Tribano: ma a cosa servono i piccoli Comuni?

La bocciatura del referendum sulla Fusione dei Comuni del Conselvano porta a delle riflessioni.

Anzitutto ci si chiede se è davvero utile attuare questo nuovo processo di modernizzazione finalizzato alla riduzione della spesa pubblica e al miglioramento dei servizi. Spesso sentiamo parlare di inefficienza delle nostre amministrazioni rispetto a quelle Tedesche o Francesi. Dai dati risulta palese che la maggior parte dei comuni italiani e tedeschi è sotto i 5.000 abitanti. La maggior parte sono piccoli Paesi, ma con il valore aggiunto della condivisione e della conoscenza personale che porta ad agire con precisione. La fusione riduce il numero dei Consiglieri a contatto con il territorio, elimina la figura di uno o più Sindaci e conseguentemente riduce la possibilità di una relazione diretta da parte del cittadino. Sicuramente, in base alla legislazione vigente si prospettano vantaggi economici, utili per le comunità, ma nessuno è in grado di stabilire quanto incideranno realmente nella valorizzazione dei rapporti personali.

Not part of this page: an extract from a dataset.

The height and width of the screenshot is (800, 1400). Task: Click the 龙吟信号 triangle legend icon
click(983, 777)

“Il Comune modello di certo non esiste – riflette il consigliere di minoranza di Tribano Massimo Cavazzana – Una cosa è certa: i progetti vanno costruiti ed affrontati da vicino a stretto contatto con la gente, spesso non basta lo stesso sentire politico delle singole amministrazioni. Serve un coinvolgimento e una consapevolezza che ha abbandonato da tempo i nostri Consigli Comunali sempre più poveri. Per iniziare un percorso d’Unione ancor più di fusione serve una consapevolezza in grado di far crescere un interesse radicato e alla fine necessario. Una cosa è certa l’Europa pullula di piccoli Comuni efficienti, sta a noi trovare la strada per non perdere l’umanità che ha sempre contraddistinto le nostre Comunità”.